[Records excerpted from a collection]

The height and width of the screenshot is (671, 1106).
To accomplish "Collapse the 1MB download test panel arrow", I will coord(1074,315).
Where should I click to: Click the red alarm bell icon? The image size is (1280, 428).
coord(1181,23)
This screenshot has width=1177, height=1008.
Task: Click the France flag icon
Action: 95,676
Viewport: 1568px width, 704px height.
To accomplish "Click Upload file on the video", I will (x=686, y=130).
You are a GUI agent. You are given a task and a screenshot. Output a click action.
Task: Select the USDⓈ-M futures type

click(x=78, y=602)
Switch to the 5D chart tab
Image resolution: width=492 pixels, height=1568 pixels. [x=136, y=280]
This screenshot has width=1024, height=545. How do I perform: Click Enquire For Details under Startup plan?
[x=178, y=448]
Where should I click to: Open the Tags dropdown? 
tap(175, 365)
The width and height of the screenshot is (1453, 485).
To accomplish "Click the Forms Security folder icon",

▶ Exercise brief:
Write out exactly the final stretch of the records: the line containing "Where should I click to: Click" and every line after it, through the last, and nothing else.

▶ Result:
Where should I click to: Click the red alarm bell icon? The image size is (1280, 428).
coord(1181,23)
This screenshot has width=1177, height=1008.
Task: Click the France flag icon
Action: 95,676
Viewport: 1568px width, 704px height.
To accomplish "Click Upload file on the video", I will (x=686, y=130).
You are a GUI agent. You are given a task and a screenshot. Output a click action.
Task: Select the USDⓈ-M futures type

click(x=78, y=602)
Switch to the 5D chart tab
Image resolution: width=492 pixels, height=1568 pixels. [x=136, y=280]
This screenshot has width=1024, height=545. How do I perform: Click Enquire For Details under Startup plan?
[x=178, y=448]
Where should I click to: Open the Tags dropdown? 
tap(175, 365)
The width and height of the screenshot is (1453, 485).
To accomplish "Click the Forms Security folder icon",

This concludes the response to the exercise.